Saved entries
- - -

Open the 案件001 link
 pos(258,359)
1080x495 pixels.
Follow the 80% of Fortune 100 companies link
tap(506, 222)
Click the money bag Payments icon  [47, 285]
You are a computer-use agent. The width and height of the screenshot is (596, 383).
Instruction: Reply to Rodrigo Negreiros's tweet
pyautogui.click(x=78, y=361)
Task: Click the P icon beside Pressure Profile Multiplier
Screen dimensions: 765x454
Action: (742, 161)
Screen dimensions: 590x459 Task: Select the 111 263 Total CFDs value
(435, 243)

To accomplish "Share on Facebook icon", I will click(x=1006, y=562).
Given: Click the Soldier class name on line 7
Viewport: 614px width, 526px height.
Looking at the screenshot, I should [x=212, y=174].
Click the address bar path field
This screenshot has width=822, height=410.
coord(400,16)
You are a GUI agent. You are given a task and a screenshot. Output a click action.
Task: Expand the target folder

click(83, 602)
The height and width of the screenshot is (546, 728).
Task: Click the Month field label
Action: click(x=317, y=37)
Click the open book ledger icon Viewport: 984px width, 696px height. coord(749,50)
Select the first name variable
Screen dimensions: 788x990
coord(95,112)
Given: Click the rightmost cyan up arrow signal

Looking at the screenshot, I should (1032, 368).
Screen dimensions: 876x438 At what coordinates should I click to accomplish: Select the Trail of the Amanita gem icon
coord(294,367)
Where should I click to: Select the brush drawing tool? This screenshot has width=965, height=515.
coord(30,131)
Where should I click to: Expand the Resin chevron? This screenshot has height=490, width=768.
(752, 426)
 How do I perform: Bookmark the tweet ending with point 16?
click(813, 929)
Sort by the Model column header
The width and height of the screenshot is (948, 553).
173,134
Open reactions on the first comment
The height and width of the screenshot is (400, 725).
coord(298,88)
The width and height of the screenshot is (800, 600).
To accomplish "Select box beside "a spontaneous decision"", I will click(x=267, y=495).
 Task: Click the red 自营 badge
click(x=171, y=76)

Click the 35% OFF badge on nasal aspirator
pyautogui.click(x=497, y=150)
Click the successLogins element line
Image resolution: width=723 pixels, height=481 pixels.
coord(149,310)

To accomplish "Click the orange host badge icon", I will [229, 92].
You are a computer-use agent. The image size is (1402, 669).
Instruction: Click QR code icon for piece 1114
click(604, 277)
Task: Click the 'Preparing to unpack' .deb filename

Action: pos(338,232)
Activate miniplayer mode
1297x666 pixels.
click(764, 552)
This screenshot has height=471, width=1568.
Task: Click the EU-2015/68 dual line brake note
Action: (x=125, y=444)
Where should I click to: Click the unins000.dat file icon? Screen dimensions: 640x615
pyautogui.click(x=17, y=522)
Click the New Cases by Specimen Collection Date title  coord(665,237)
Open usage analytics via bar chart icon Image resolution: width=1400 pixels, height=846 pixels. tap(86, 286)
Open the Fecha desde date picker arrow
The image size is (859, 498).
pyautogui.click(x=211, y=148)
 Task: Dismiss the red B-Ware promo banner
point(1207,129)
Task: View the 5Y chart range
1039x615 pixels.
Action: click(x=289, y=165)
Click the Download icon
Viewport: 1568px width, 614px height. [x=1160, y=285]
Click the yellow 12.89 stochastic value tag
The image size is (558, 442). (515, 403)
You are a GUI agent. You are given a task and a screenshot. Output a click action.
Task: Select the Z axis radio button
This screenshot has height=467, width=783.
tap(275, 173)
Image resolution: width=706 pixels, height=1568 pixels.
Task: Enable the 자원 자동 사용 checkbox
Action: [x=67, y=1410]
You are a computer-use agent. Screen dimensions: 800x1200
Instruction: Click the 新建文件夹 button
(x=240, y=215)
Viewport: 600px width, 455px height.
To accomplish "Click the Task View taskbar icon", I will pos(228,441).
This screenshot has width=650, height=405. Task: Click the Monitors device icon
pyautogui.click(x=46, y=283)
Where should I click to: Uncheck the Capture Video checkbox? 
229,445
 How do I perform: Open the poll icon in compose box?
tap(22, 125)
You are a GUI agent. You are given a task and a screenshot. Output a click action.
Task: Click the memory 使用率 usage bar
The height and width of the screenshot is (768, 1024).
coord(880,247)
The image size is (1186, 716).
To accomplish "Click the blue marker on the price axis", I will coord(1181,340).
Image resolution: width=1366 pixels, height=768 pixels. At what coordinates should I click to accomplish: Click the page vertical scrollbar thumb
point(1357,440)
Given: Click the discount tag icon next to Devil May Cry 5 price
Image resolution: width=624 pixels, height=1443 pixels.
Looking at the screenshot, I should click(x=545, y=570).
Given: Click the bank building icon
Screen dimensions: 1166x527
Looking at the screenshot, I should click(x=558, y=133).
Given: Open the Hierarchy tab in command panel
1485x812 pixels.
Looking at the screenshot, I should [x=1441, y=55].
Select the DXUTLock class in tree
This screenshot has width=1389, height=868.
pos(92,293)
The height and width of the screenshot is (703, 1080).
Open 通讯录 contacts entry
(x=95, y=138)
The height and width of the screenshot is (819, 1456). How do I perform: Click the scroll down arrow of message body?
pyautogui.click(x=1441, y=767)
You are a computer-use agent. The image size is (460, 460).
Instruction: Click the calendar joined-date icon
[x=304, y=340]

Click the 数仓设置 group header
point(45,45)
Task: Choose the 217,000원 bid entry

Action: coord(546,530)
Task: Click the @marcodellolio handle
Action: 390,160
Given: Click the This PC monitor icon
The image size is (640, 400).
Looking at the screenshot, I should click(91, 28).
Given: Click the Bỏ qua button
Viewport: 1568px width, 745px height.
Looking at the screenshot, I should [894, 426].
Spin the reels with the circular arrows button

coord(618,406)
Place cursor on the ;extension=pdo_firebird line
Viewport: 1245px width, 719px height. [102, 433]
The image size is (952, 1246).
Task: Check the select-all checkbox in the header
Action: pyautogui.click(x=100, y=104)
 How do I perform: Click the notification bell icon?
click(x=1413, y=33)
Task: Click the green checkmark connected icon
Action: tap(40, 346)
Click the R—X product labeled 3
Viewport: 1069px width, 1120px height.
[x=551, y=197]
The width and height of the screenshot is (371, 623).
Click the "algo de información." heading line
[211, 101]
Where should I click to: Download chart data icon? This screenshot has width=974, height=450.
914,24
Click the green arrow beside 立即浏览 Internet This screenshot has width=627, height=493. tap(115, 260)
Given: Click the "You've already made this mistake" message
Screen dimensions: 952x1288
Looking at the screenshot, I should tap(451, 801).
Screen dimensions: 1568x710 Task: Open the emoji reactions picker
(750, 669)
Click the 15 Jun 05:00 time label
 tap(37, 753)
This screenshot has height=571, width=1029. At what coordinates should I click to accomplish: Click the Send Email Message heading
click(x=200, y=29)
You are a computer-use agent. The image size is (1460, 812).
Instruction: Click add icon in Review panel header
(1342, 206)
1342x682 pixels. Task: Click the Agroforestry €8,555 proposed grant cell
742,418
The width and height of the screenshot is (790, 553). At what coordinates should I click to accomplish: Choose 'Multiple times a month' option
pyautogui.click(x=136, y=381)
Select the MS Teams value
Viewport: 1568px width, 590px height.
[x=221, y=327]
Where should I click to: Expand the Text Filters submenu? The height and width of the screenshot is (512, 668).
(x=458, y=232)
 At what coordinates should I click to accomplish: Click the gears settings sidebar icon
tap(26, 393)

- - -

**The task**
Beginning at the line above with "Click the open" and finishing at the line with "Activate miniplayer mode", return each line exactly and return nothing else.

**Solution to the exercise**
Click the open book ledger icon Viewport: 984px width, 696px height. coord(749,50)
Select the first name variable
Screen dimensions: 788x990
coord(95,112)
Given: Click the rightmost cyan up arrow signal

Looking at the screenshot, I should (1032, 368).
Screen dimensions: 876x438 At what coordinates should I click to accomplish: Select the Trail of the Amanita gem icon
coord(294,367)
Where should I click to: Select the brush drawing tool? This screenshot has width=965, height=515.
coord(30,131)
Where should I click to: Expand the Resin chevron? This screenshot has height=490, width=768.
(752, 426)
 How do I perform: Bookmark the tweet ending with point 16?
click(813, 929)
Sort by the Model column header
The width and height of the screenshot is (948, 553).
173,134
Open reactions on the first comment
The height and width of the screenshot is (400, 725).
coord(298,88)
The width and height of the screenshot is (800, 600).
To accomplish "Select box beside "a spontaneous decision"", I will click(x=267, y=495).
 Task: Click the red 自营 badge
click(x=171, y=76)

Click the 35% OFF badge on nasal aspirator
pyautogui.click(x=497, y=150)
Click the successLogins element line
Image resolution: width=723 pixels, height=481 pixels.
coord(149,310)

To accomplish "Click the orange host badge icon", I will [229, 92].
You are a computer-use agent. The image size is (1402, 669).
Instruction: Click QR code icon for piece 1114
click(604, 277)
Task: Click the 'Preparing to unpack' .deb filename

Action: pos(338,232)
Activate miniplayer mode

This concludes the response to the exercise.